**Texto apresentado**
##########
Cabo Verde: Interview with David J. Gomes

David J. Gomes

Presidente do Conselho de Administração da ANAC (Agência Nacional de Comunicações), Cabo Verde (ANAC (Agência Nacional de Comunicações))

2016-09-30
David J. Gomes

Uma das primeiras coisas que o investidor observa quando tem que decidir se investe ou não num país é a estabilidade política. Cabo Verde tem alternância dos partidos no governo, como aconteceu faz poucos meses, o que mostra força institucional. Tem um dos melhores resultados da África em liberdade de imprensa, em percepção da corrupção e em qualidade democrática segundo Freedom House, Tansparency Internacional e The Economist Intelligence Unit respetivamente. Além da já comentada estabilidade política, quais são as vantagens que o país tem comparado com outras economias regionais?


Cabo Verde, além de ter a estabilidade política, com uma transição democrática pacífica também tem uma posição geoestratégica importante. O país está dentro do continente africano, sendo membro da CEDEAO [Comunidade Económicas dos Estados da África Ocidental]. Do outro lado do Atlântico encontra-se o Brasil e a Europa a apenas 1.500 km, com quem tem mais afinidade e relação comercial. Graças a essa localização, nós podemos ser um hub comercial, de tráfico aéreo e marítimo, de telecomunicações e a nossa estabilidade é garantia ao investimento.
##########
**Material fornecido**

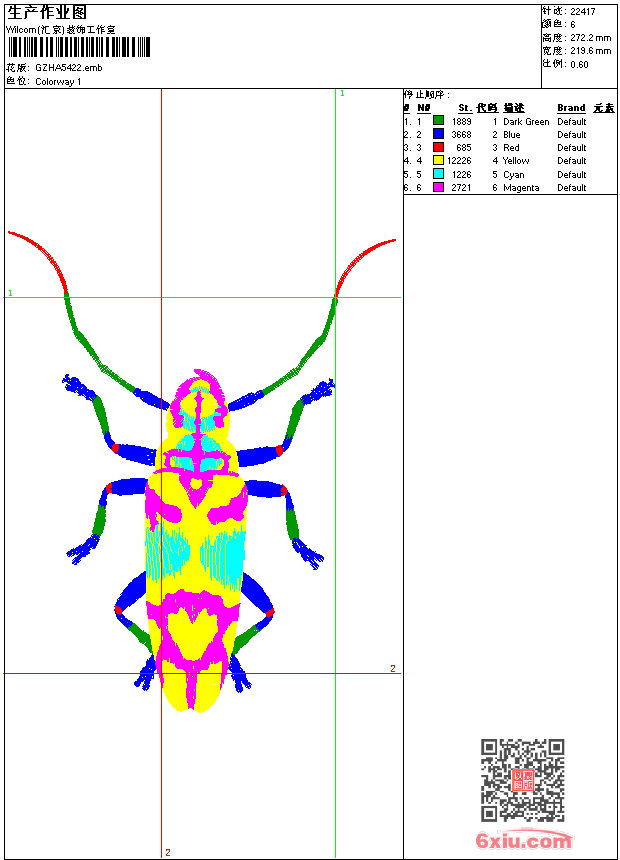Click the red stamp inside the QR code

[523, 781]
##########
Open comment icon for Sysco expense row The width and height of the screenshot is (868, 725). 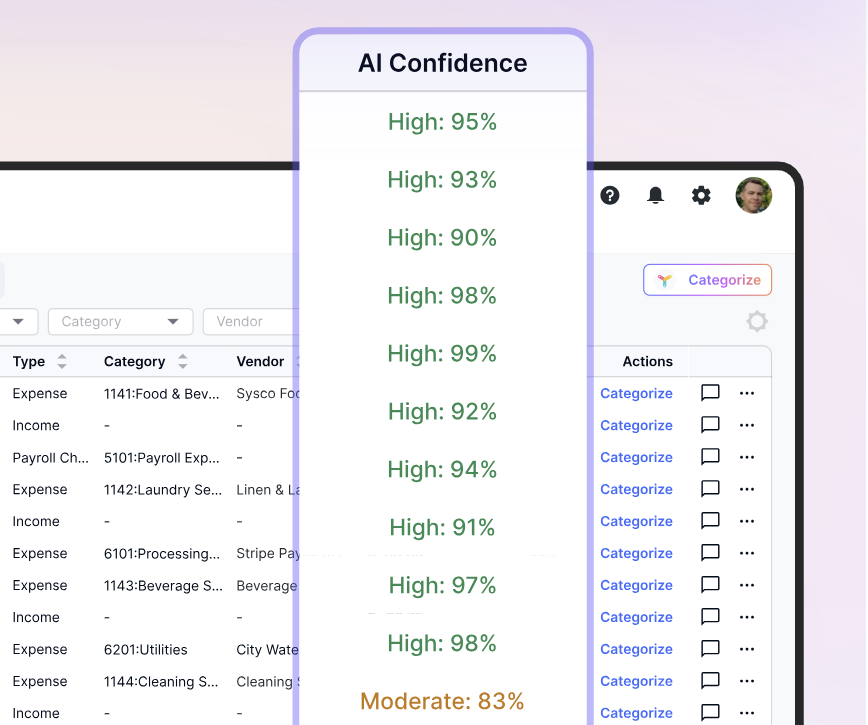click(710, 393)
##########
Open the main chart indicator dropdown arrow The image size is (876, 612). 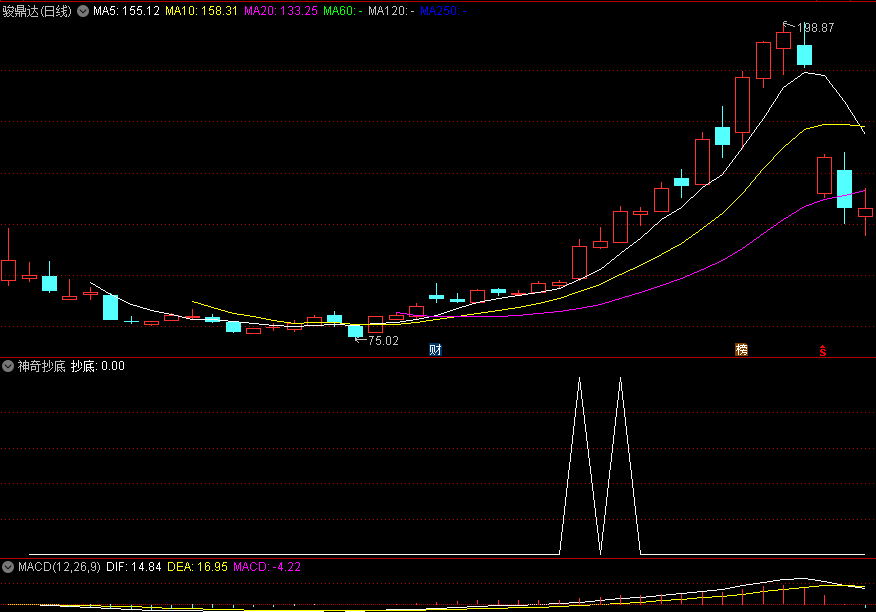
##########
**Tarefas propostas**
(A) Resuma em duas frases a entrevista sobre Cabo Verde.
(B) Retome a entrevista sobre Cabo Verde a partir do ponto em que termina.
Os registos não fazem falta.

**Respostas por tarefa**
(A) A entrevista realça a estabilidade política de Cabo Verde, com alternância de partidos no governo e alguns dos melhores resultados de África em liberdade de imprensa, perceção da corrupção e qualidade democrática. David J. Gomes, presidente do Conselho de Administração da ANAC, acrescenta a posição geoestratégica do país, membro da CEDEAO e próximo do Brasil e da Europa, o que lhe permite ser um hub comercial, de tráfego aéreo e marítimo e de telecomunicações.

(B)
Nós podemos aproveitar a própria competência das pessoas. com um alto nível de formação e alto grau de aprendizagem o que explica a presença de cabo-verdianos em muitos países.

A nossa herança, multicultural, multirracial, dá-nos a vantagem do diálogo e mediação rápida com o Brasil, com EUA, com a Europa e a África. Historicamente herdamos essa habilidade de Portugal na era colonial pelo que não é de agora que os cabo-verdianos serviram de intermediário e de mediador. Antes da independência, os cabo-verdianos desempenhavam uma série de funções administrativas em outras colónias portuguesas e herdamos essa tradição de fazer negócios, de ser mediadores e consultores.
Brasil tem tecnologia e pode aproximar-se do mercado do continente africano através de Cabo Verde, e o inverso também se pode verificar. As empresas construtores portuguesas que vieram cá fazer obras fizeram contacto com parceiros vindos da África. Atualmente nós não temos mercado para vender tanto serviço e o sucesso de Cabo Verde não está no país senão em Portugal, nos EUA, e no continente africano, onde encontramos o nosso mercado.
As empresas aqui são de dimensão pequena o que aumenta o custo das empresas no melhoramento dos aparelhos de telecomunicações, num centro de comunicação wireless e na tecnologia 3G, 4G.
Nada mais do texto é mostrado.